> Given information:
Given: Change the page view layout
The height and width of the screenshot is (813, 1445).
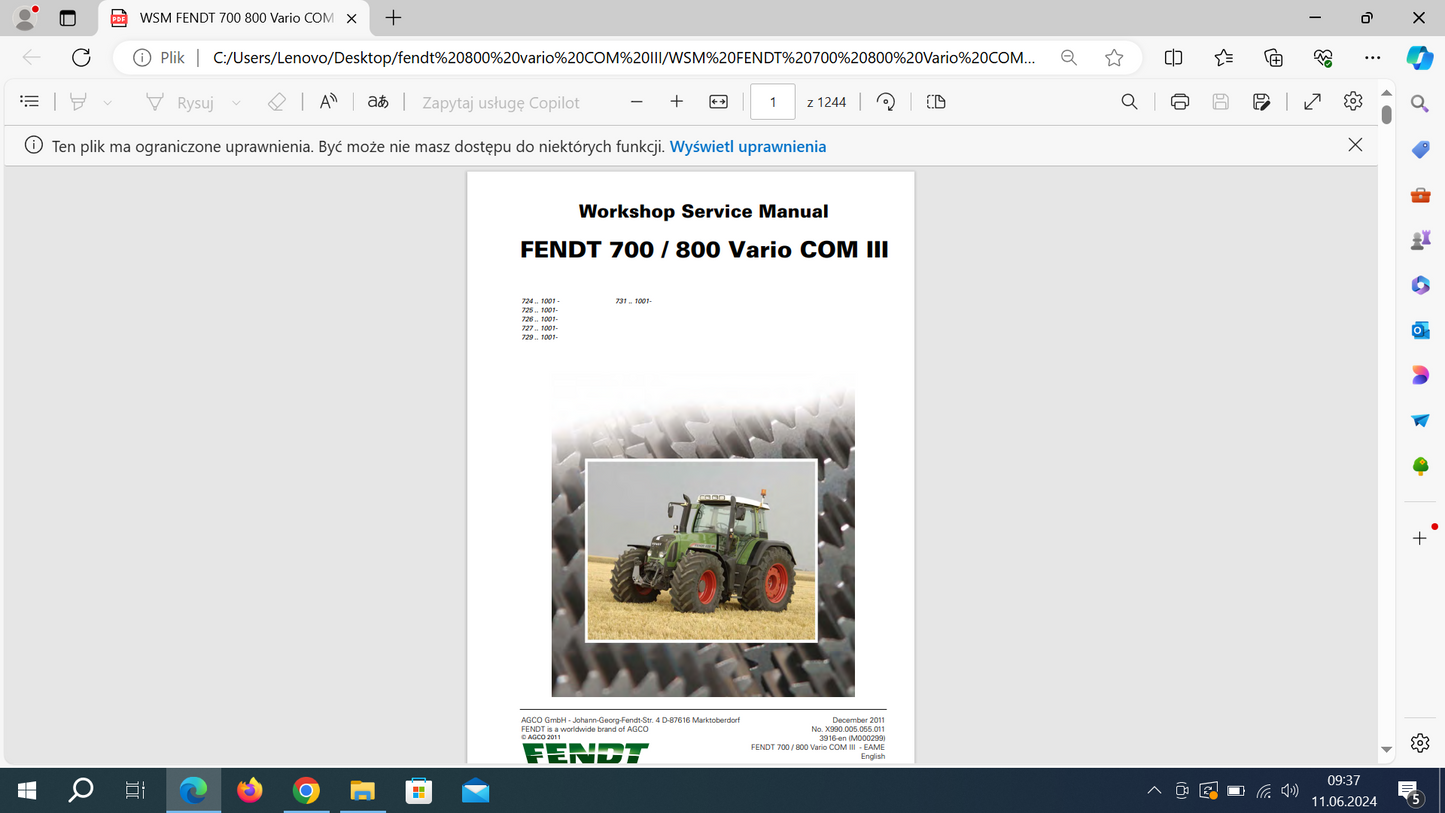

* * *

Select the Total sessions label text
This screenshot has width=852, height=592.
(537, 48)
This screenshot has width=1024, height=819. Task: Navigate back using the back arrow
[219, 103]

> Activity: Can you repeat, word for word, every line above from the one containing "Given: Change the page view layout" down to the one containing "The height and", including both?

> Result below:
Given: Change the page view layout
The height and width of the screenshot is (813, 1445).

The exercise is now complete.